*PROVIDED DATA*.

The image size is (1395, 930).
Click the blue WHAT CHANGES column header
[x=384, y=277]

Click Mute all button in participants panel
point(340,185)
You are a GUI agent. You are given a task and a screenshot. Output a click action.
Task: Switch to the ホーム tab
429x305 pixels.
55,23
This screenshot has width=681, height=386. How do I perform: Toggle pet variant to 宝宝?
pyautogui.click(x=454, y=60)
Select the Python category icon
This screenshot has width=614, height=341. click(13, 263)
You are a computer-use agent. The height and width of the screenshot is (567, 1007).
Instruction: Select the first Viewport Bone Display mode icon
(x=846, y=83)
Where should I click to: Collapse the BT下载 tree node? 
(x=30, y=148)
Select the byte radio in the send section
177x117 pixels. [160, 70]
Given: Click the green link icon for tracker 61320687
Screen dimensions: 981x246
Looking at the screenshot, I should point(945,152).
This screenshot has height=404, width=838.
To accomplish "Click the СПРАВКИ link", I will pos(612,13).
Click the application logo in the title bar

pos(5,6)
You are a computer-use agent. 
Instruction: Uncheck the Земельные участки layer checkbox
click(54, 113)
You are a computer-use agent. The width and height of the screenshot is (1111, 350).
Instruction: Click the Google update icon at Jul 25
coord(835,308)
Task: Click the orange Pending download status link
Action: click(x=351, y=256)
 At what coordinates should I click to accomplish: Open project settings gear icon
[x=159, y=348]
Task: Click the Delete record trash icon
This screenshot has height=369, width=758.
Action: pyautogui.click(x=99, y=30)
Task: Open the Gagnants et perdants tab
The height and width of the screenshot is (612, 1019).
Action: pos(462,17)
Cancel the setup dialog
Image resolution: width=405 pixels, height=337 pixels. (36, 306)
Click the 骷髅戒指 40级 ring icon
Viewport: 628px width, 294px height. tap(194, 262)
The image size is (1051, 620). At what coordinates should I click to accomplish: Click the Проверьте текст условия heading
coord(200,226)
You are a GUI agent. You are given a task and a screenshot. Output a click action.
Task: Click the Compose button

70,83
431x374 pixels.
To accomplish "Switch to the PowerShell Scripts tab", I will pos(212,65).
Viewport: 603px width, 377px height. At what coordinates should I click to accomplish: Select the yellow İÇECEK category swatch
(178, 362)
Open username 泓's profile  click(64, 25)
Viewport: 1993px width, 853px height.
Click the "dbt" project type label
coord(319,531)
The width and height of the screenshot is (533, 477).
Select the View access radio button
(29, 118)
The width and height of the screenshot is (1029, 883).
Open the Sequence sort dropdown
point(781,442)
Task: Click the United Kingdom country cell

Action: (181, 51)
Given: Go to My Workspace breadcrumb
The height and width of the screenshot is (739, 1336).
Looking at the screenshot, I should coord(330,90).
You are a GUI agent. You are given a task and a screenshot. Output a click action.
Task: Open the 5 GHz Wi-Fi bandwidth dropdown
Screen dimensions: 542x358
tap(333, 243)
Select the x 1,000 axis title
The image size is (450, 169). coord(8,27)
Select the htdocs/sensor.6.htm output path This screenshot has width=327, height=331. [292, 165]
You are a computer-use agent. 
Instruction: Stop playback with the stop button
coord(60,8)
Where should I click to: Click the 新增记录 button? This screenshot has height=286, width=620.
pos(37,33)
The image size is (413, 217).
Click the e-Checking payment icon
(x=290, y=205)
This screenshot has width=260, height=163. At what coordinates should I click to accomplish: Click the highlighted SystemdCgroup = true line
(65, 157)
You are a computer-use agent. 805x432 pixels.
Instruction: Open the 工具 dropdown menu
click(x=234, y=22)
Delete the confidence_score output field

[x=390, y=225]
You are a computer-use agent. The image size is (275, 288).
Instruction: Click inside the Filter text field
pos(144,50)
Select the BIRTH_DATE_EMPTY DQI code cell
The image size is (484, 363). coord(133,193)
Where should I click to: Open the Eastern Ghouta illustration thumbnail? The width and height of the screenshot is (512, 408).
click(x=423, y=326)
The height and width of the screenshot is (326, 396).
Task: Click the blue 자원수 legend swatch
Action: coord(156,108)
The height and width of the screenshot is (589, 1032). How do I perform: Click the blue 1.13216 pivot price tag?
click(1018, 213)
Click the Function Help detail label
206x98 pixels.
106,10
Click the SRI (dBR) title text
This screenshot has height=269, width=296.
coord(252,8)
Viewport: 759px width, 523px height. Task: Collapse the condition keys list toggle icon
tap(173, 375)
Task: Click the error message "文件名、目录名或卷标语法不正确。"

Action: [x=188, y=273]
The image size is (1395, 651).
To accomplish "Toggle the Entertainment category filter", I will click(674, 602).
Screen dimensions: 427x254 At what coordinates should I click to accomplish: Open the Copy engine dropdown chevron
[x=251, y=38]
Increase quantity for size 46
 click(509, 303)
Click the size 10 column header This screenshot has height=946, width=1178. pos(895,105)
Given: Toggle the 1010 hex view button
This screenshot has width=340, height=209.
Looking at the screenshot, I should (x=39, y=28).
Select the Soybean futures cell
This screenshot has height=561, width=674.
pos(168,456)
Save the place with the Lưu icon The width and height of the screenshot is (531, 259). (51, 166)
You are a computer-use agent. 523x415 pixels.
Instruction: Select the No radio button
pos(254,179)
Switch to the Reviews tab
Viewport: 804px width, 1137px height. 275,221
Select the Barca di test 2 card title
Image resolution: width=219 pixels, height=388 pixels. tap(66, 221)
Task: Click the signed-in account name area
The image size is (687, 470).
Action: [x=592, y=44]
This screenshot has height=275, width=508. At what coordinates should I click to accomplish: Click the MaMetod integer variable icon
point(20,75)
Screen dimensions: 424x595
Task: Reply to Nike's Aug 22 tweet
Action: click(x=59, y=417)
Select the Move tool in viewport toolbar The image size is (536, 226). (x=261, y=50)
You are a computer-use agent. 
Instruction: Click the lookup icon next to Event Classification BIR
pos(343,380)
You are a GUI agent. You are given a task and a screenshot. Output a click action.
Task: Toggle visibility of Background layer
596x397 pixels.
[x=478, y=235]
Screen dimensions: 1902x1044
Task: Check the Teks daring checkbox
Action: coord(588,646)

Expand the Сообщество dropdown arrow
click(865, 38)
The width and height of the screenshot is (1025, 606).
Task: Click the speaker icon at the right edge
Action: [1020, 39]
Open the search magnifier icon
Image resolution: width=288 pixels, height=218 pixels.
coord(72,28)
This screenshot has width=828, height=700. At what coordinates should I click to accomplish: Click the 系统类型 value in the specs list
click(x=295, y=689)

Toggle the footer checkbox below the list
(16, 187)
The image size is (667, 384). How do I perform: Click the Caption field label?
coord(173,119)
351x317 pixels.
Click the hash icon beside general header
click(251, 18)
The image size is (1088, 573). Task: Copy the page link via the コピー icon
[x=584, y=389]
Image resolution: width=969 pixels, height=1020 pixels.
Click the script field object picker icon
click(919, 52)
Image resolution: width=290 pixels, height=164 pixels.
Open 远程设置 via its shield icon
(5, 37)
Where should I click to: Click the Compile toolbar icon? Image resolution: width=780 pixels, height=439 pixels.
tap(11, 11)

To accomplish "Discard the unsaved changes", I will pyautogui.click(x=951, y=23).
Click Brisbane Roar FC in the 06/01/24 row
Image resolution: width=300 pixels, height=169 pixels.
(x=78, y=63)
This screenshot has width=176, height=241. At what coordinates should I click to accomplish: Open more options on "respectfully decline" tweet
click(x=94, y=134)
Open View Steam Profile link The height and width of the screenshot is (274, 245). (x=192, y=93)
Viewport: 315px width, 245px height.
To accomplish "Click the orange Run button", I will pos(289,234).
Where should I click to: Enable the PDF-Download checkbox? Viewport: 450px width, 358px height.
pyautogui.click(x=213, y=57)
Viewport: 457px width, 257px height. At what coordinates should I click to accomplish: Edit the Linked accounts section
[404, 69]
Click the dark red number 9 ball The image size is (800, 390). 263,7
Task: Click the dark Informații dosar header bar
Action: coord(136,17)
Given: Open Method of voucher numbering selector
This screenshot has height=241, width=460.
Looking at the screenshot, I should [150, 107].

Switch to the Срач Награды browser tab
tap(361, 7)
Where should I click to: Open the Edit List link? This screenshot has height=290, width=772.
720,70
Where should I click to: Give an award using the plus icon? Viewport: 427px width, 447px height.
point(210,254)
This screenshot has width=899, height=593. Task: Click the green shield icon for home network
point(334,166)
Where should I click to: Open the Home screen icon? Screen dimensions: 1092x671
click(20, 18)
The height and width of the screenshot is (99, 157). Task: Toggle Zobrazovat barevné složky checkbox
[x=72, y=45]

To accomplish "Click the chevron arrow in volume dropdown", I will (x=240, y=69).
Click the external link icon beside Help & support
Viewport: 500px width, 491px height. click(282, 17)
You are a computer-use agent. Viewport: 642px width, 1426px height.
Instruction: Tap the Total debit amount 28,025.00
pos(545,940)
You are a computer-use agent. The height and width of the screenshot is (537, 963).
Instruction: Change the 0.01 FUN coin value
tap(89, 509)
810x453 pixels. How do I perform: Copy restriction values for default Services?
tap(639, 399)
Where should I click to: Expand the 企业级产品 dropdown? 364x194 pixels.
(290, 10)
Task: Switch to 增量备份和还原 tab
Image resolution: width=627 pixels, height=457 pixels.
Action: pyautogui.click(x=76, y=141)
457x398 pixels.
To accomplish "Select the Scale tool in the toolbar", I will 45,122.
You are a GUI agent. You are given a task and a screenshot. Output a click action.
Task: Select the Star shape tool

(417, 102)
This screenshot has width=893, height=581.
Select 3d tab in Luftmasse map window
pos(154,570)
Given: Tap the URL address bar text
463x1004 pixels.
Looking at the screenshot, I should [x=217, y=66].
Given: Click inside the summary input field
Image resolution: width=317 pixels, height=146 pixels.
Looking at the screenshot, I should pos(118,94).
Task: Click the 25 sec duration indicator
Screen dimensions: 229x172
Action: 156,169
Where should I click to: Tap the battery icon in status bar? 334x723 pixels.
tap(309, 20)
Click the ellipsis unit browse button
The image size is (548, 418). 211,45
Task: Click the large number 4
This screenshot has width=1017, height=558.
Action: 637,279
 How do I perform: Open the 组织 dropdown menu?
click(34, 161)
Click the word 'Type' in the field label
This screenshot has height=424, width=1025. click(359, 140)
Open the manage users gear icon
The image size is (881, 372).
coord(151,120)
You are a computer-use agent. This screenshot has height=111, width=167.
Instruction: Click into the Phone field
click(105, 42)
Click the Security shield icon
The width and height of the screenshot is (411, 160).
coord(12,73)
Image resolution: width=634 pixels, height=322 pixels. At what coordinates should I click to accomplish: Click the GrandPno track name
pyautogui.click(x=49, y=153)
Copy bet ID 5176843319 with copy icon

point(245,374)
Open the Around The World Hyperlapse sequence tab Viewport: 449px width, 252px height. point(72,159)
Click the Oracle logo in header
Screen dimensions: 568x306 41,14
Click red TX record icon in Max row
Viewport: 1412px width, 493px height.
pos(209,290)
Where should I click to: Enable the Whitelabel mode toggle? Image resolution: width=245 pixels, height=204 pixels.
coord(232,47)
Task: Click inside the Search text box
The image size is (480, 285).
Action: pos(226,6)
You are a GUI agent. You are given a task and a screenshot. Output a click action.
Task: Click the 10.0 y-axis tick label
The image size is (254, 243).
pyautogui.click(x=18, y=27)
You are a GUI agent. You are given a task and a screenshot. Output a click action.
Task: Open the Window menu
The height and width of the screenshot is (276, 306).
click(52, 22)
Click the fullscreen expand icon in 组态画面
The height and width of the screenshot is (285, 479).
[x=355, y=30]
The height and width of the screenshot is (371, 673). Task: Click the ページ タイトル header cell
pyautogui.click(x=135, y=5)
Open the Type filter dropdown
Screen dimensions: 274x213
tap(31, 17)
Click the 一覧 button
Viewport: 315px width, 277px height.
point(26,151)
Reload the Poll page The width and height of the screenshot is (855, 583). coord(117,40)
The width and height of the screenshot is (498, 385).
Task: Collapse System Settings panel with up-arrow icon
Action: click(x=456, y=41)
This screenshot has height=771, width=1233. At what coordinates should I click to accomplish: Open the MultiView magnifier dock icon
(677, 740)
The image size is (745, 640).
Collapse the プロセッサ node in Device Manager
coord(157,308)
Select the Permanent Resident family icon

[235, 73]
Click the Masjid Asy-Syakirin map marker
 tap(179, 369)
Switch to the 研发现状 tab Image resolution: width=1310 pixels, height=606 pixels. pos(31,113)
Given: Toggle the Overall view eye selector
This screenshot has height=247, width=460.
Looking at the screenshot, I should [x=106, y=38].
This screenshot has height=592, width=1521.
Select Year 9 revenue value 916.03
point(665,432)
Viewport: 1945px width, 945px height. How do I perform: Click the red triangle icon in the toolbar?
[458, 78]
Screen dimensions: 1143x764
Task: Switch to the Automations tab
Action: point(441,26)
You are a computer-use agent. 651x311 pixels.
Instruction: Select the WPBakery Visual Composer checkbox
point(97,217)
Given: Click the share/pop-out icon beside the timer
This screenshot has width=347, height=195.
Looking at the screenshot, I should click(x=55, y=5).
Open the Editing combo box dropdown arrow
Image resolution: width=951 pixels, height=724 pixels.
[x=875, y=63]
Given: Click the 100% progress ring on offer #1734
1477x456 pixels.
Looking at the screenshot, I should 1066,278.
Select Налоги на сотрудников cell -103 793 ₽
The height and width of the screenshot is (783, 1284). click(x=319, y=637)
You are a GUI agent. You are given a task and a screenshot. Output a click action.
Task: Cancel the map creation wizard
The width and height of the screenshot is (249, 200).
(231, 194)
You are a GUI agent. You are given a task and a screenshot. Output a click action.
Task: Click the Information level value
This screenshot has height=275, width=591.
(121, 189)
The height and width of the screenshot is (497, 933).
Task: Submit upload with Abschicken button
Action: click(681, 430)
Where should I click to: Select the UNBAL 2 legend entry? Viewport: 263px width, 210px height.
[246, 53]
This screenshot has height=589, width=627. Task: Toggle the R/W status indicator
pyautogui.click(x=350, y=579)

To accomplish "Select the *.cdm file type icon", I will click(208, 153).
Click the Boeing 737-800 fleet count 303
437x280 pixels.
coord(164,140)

*WORK INSTRUCTION*. Your answer must be the lines above from the one containing "Select the View access radio button" to the one containing "Task: Open the 5 GHz Wi-Fi bandwidth dropdown", both included, restated word for word.

*TASK OUTPUT*.
Select the View access radio button
(29, 118)
The width and height of the screenshot is (1029, 883).
Open the Sequence sort dropdown
point(781,442)
Task: Click the United Kingdom country cell

Action: (181, 51)
Given: Go to My Workspace breadcrumb
The height and width of the screenshot is (739, 1336).
Looking at the screenshot, I should coord(330,90).
You are a GUI agent. You are given a task and a screenshot. Output a click action.
Task: Open the 5 GHz Wi-Fi bandwidth dropdown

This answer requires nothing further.